Some examples of lumbar curve impairments and their effects include:

  • During hyperlordosis, L3 is shifted in front of the line of gravity. The more L3 moves forward of the gravity line (as in excessive hyperlordosis, e.g., in a sway back), the greater are these excessive forces on the posterior portion of the IVD, resulting in degeneration (cracking and tearing) of the annular fibers. In fact, the nucleus pulposus, which was centered under the lines of force running through L3 (by being slightly posterior within lumbar IVDs), is now being shifted forward of the line of gravity, etc. It now can actually become a fulcrum increasing the amount of compressive forces in the posterior portion of the IVD and the tensile (stretching) forces in the anterior portion of the IVD, much in the same way as shifting more weight to one side of a seesaw (teeter-totter). Osteophytes will begin to form anteriorly in order to try to hold or reinforce the stretching annular fibers, and also posteriorly to reinforce the posterior annular fibers from being crushed and broken down.

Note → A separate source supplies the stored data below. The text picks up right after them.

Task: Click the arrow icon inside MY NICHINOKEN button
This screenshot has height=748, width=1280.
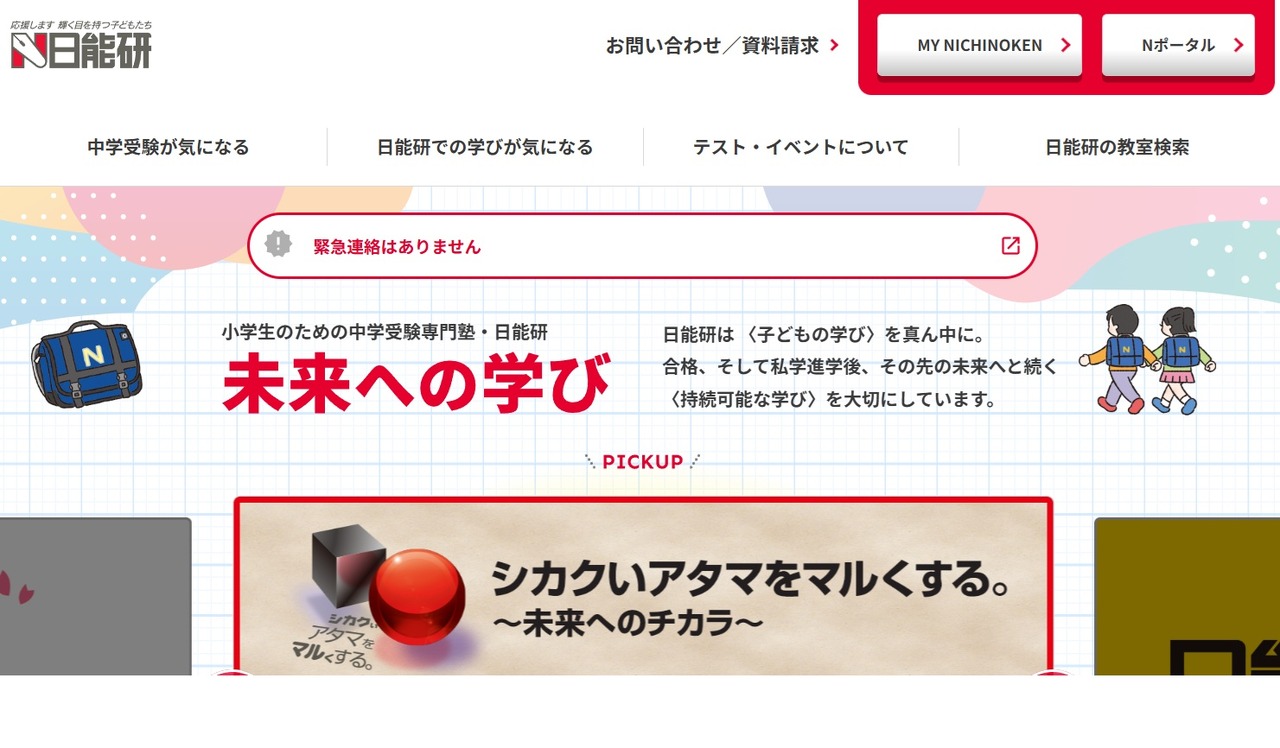Action: point(1067,45)
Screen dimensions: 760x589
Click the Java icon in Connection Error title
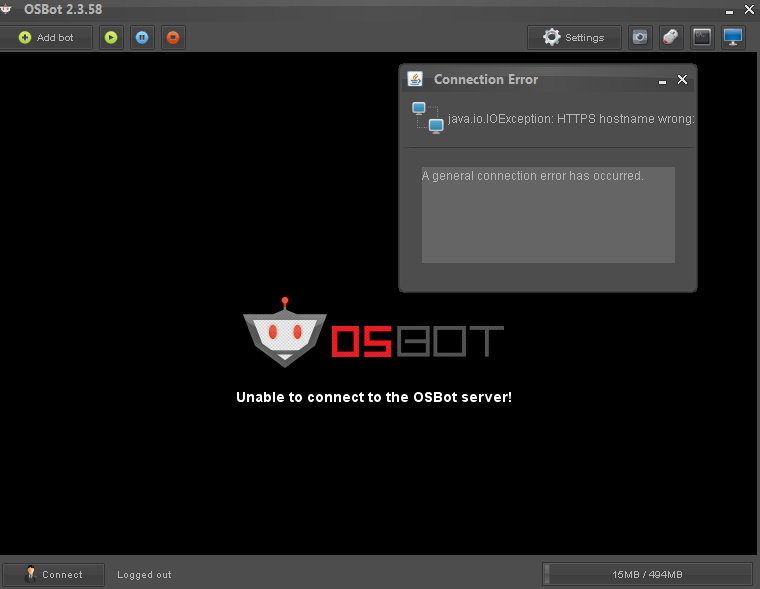[x=415, y=79]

  • Further, this shift of force or weight may make the facet joints become weight-bearing. This will speed up osteoarthritic changes in these joints. The pars articularis will also receive excessive force and may crack. Ligaments around the facet joint become shortened and so can no longer appropriately guide the movements of the facet joints nor properly stabilize the joints at their end-range. This permits excessive side-bending and rotation within the lumbar spine. All of this can also threaten impingement of nerve roots by decreasing the size of the neural foramen.
  • A scoliosis (rotoscoliosis) is a lateral curve; a side-bending and rotation in the spine. In the lumbar spine, L3 shifts away from the side to which the spine is bent. As a sustained orientation (posture) of the spine, changes (as in hyperlordosis) to the forces running through the lumbar spine (from above and below) will occur. However, with a scoliosis, the compression happens on the concave side, and the increased tensile forces happen on the convex side. With the addition of rotation (that happens in a scoliosis) the compressive forces are increased within both the disc and the facet joints on the concave side.
  • During hypolordosis, L3 may remain somewhat in the line of gravity. However, the flatness of the lumbar spine (from its flexed position, relative to the pelvis) is what changes the lines of force running through the IVD in this case. Now compression occurs in the anterior portion of the disc and tensile in the posterior portion of the disc. The facet joints are gapped excessively, and can no longer momentarily help with weight- bearing during extension of the lumbar spine, nor appropriately guide motions within each spinal motion segment. Stretch (tensile) forces occur to the posterior ligaments and facet joint capsules. e stretch of ligaments around the facet joints will cause these ligaments and joint capsules to undergo excessive tensile force on flexion, rotation, and side-bending: either as individual motions, or especially during a combined motion of all three. Thus making it easier to strain and tear these ligaments, especially if the person is carrying or lifting something.

Due to these changes in the curve of the lumbar spine, we can clearly see how the possibility of injury to the structures of the vertebrae will increase as the deviation of L3 (and all vertebrae) increases from a neutral position. These postural deviations may well play a part in the predisposing factors (or even causes) of most lumbar spine impairments and dysfunctions.